Le Mexique (Gr.D) a justifié dimanche sa position de tête de série du Mondial-2006 en battant nettement l’Iran (3-1), qui n’a pas tenu le rythme physiquement en deuxième période.

Placée sous haute surveillance en raison des remous politiques autour de l’Iran, la partie n’a donné lieu à aucun débordement. Tout juste quelques drapeaux israéliens ont-ils été déployés dans les tribunes avant le coup d’envoi.

Match improbable comme seule la Coupe du monde sait en offrir, Iran-Mexique a d’abord proposé une opposition équilibrée en première période. Les Mexicains ont immédiatement été dangereux sur coups de pieds arrêtés, corners et coups francs, où ils ont déployé une impressionnante série de combinaisons pour chercher Borgetti ou Bravo, à la conclusion.

Ce travail, peaufiné tout au long des semaines de préparation de la sélection, a payé à la 28e minute: Pardo, le tireur attitré, frappait un coup franc de la droite. Franco, l’attaquant de Villarreal, était à la réception de la tête et détournait dans les pieds de Bravo, qui battait de près le gardien iranien Mirzapour (1-0).
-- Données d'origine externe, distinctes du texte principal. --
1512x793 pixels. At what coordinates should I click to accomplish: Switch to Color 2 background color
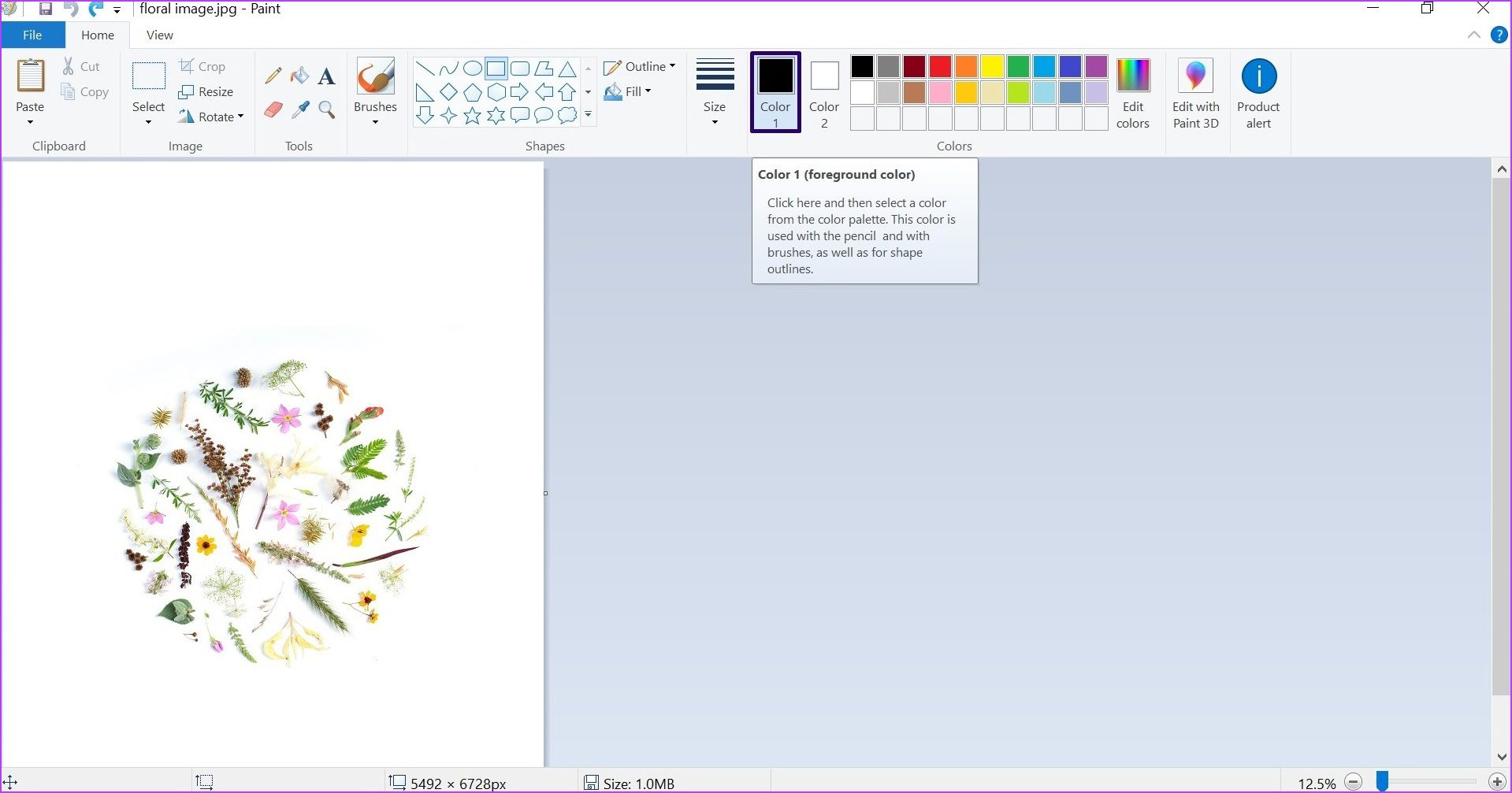click(824, 91)
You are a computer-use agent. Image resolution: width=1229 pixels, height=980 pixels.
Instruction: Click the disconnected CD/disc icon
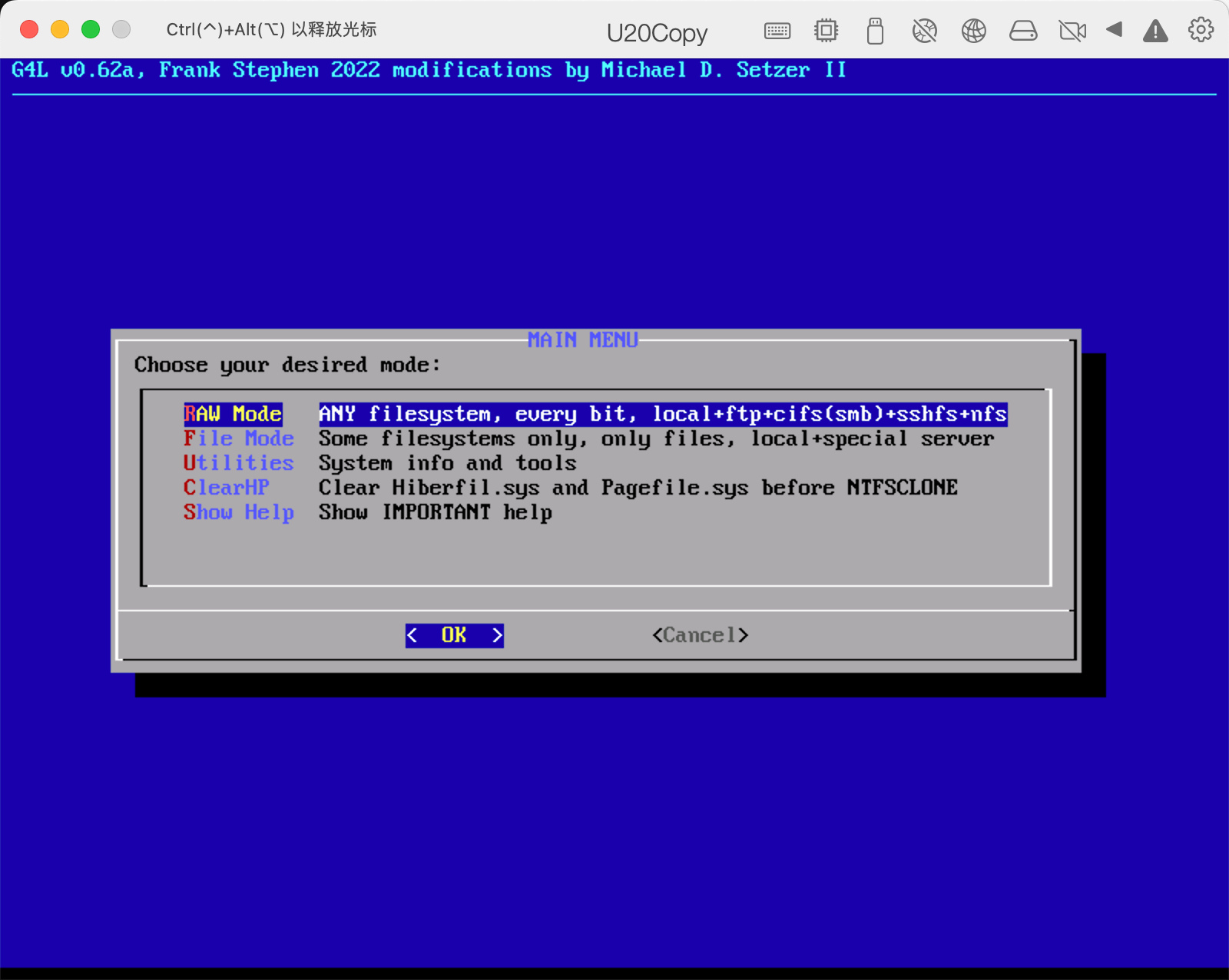pos(925,31)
Nullement décontenancés, les Iraniens continuaient à se montrer dangereux, menant des contres rapides, ou profitant de leur jeu léché en passes courtes pour tenter de mettre en position leurs attaquants Daei, l’homme aux 109 buts sous le maillot national, ou Hashemian.

C’est finalement sur un corner que l’Iran trouvait l’ouverture, à la 36e minute par le défenseur Golmohammadi, reprenant du pied droit au milieu d’une forêt de joueurs pour battre Sanchez (1-1).

Après la pause, les deux équipes baissaient de rythme, payant peut-être les efforts des 45 premières minutes. Ce tempo plus calme permettait au Mexique de reprendre le contrôle du match et de poser le jeu pour placer des attaques construites.

La défense iranienne craquait en trois minutes. A la 76e d’abord, lorsque Zinha profitait d’un mauvais placement des défenseurs pour lancer au but Bravo, qui signait ainsi un doublé (2-1).

A la 79e ensuite, lorsque le passeur devenait buteur: le petit Zinha, 1,63 m, après un une-deux avec Mendez, reprenait victorieusement de la tête le centre de son coéquipier pour battre un malheureux Mirzapour totalement abandonné par sa défense (3-1).

Le Portugal et l’Angola, les deux autres équipes du groupe D, devaient s’affronter dans la soirée.